:: TEXT SHOWN ::

Building ML Infrastructure on AWS with Kiro: Part 2 — Multi-Account Landing Zone

Part 2 of a series on building production-grade infrastructure for deploying custom Random Forest and LSTM models on AWS.

Where We Left Off

In Part 1, we built the network foundation — VPCs, subnets, NAT egress, route tables, flow logs, CloudTrail, and a CI/CD pipeline — all in a single AWS account using Kiro's spec-driven workflow. Two environments deployed, both passing idempotency checks, in one session.

That got us running. But a single AWS account with two VPCs is a prototype topology, not a production one. When you're building infrastructure to serve ML models — especially with on-prem GPU resources in the mix — you need proper account boundaries, centralized governance, and cost controls that catch problems before they drain your runway.

Part 2 is about growing up without over-engineering. We're a small startup. Every dollar matters. But so does not getting breached, not losing data, and not waking up to a $10,000 bill because someone launched a p3.16xlarge in the wrong account.

Motivation

Why Multi-Account Now?

The single-account approach from Part 1 has real limitations:

Blast radius — a misconfigured IAM policy in dev can affect prod resources in the same account
Billing visibility — you can't see dev vs prod costs without meticulous tagging discipline
Compliance — auditors want to see environment isolation at the account level, not just the VPC level
Credential scope — a compromised dev credential has access to prod infrastructure

AWS Organizations with Control Tower gives us account-level isolation with centralized governance. Three accounts (Management, Dev, Prod) is the minimum viable multi-account setup for a startup.

Why Tailscale?

We have on-prem NVIDIA GPU servers for model training. Traditional AWS VPN (Site-to-Site VPN or Direct Connect) costs $36-73/month minimum and requires static public IPs or dedicated hardware. Tailscale gives us WireGuard-based mesh networking for $0 (free tier covers small teams) with no VPN appliances to manage. A t3.micro subnet router in each VPC advertises routes to the Tailscale network, and our on-prem GPUs can reach AWS private subnets as if they were on the same network.

Why Well-Architected Now?

It's tempting to defer governance until you're bigger. But the cost of retrofitting security, reliability, and cost controls into an existing architecture is 10x the cost of building them in from the start. The Well-Architected Framework gives us a checklist, not a burden — and most of the controls (SCPs, GuardDuty, Config rules, billing alerts) are either free or pennies/month at startup scale.

:::

## EXERCISE OBJECTIVE
Extend the article on the multi-account AWS landing zone, picking up after its final paragraph about the Well-Architected Framework.

:: MATERIAL PROVIDED ::

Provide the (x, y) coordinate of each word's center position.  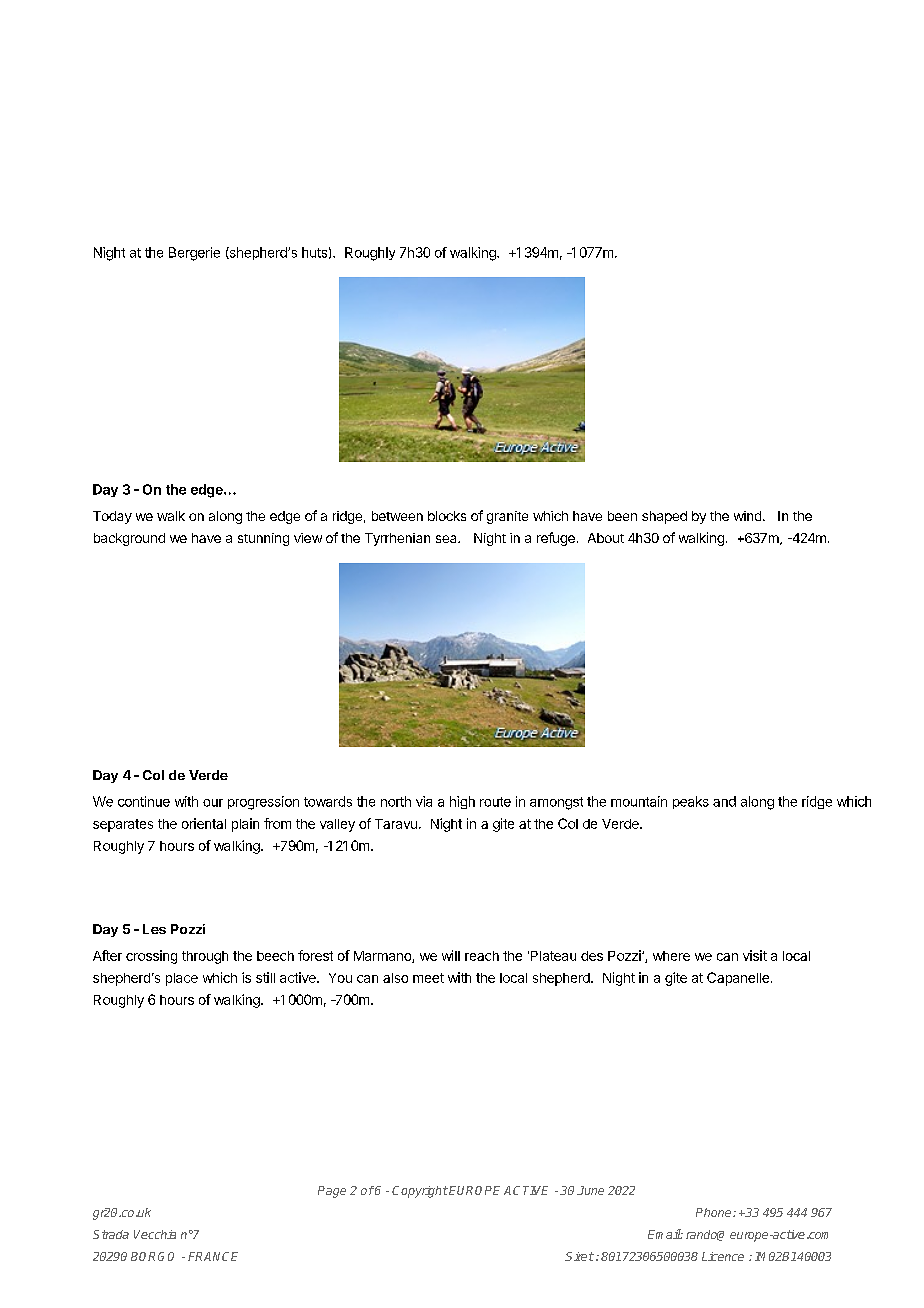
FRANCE (213, 1256)
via (424, 801)
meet (428, 978)
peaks (691, 802)
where (671, 956)
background (129, 539)
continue (144, 801)
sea (447, 539)
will (451, 955)
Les (154, 929)
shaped (664, 517)
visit (755, 955)
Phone (715, 1212)
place (182, 979)
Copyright (420, 1192)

:::

## WRITTEN ANSWER
Desired Outcome

By the end of Part 2, we want:

Three isolated AWS accounts — Management (governance only), Dev (development workloads), Prod (production workloads) — with Control Tower guardrails enforced
Centralized security — one CloudTrail trail for all accounts, GuardDuty threat detection everywhere, Security Hub aggregating findings in one dashboard
Hybrid connectivity — on-prem AI resources reaching AWS private subnets via Tailscale, no VPN hardware, no public endpoints
Cost guardrails — billing alerts at $100/$200/$500 per account, anomaly detection, GPU instance size caps via SCP
DR readiness — cross-region backup replication for prod, a pre-provisioned DR VPC in us-west-2, documented failover runbook
Private AWS API access — VPC endpoints for S3, ECR, STS, CloudWatch, Secrets Manager, and EKS so traffic never leaves the AWS backbone
AI model security — encrypted model artifact storage, scoped IAM for GPU nodes, inference endpoint security groups
Single sign-on — IAM Identity Center with role-based access (platform engineers, developers, auditors) across all accounts
Everything as code — Terraform modules for each concern, multi-account CI/CD pipeline, consistent naming and tagging from Part 1

What We're Building

Account Structure

AWS Organization (Management Account)
├── OU: Workloads
│   ├── Dev Account    (10.1.0.0/16, us-east-1)
│   └── Prod Account   (10.2.0.0/16, us-east-1)
│                       (10.3.0.0/16, us-west-2 — DR)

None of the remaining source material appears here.